Task statement: Beginning at the line that includes "You are a GUI" in the entries below, print each line exactly as it appears, through the last one.

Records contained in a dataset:
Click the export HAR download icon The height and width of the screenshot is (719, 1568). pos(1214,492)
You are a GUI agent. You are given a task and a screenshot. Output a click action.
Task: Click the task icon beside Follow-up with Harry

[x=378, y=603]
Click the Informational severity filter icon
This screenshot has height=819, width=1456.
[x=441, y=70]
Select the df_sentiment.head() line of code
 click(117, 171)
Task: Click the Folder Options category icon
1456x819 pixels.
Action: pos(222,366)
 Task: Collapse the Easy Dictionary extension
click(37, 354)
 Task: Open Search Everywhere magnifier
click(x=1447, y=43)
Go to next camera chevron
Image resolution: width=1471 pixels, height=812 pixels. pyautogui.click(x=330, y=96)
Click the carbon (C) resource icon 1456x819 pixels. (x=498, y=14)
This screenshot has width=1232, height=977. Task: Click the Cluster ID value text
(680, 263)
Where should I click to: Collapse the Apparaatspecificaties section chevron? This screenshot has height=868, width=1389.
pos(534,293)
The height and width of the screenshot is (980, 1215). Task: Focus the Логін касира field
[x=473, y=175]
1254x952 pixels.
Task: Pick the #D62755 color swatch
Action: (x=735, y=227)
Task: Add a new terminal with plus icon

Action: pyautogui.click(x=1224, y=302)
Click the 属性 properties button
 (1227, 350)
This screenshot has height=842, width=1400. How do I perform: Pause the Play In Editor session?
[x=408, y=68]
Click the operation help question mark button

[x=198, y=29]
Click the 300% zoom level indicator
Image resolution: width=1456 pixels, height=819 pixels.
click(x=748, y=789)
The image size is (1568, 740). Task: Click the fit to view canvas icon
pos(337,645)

Your solution:
You are a GUI agent. You are given a task and a screenshot. Output a click action.
Task: Click the task icon beside Follow-up with Harry

[x=378, y=603]
Click the Informational severity filter icon
This screenshot has height=819, width=1456.
[x=441, y=70]
Select the df_sentiment.head() line of code
 click(117, 171)
Task: Click the Folder Options category icon
1456x819 pixels.
Action: pos(222,366)
 Task: Collapse the Easy Dictionary extension
click(37, 354)
 Task: Open Search Everywhere magnifier
click(x=1447, y=43)
Go to next camera chevron
Image resolution: width=1471 pixels, height=812 pixels. pyautogui.click(x=330, y=96)
Click the carbon (C) resource icon 1456x819 pixels. (x=498, y=14)
This screenshot has width=1232, height=977. Task: Click the Cluster ID value text
(680, 263)
Where should I click to: Collapse the Apparaatspecificaties section chevron? This screenshot has height=868, width=1389.
pos(534,293)
The height and width of the screenshot is (980, 1215). Task: Focus the Логін касира field
[x=473, y=175]
1254x952 pixels.
Task: Pick the #D62755 color swatch
Action: (x=735, y=227)
Task: Add a new terminal with plus icon

Action: pyautogui.click(x=1224, y=302)
Click the 属性 properties button
 (1227, 350)
This screenshot has height=842, width=1400. How do I perform: Pause the Play In Editor session?
[x=408, y=68]
Click the operation help question mark button

[x=198, y=29]
Click the 300% zoom level indicator
Image resolution: width=1456 pixels, height=819 pixels.
click(x=748, y=789)
The image size is (1568, 740). Task: Click the fit to view canvas icon
pos(337,645)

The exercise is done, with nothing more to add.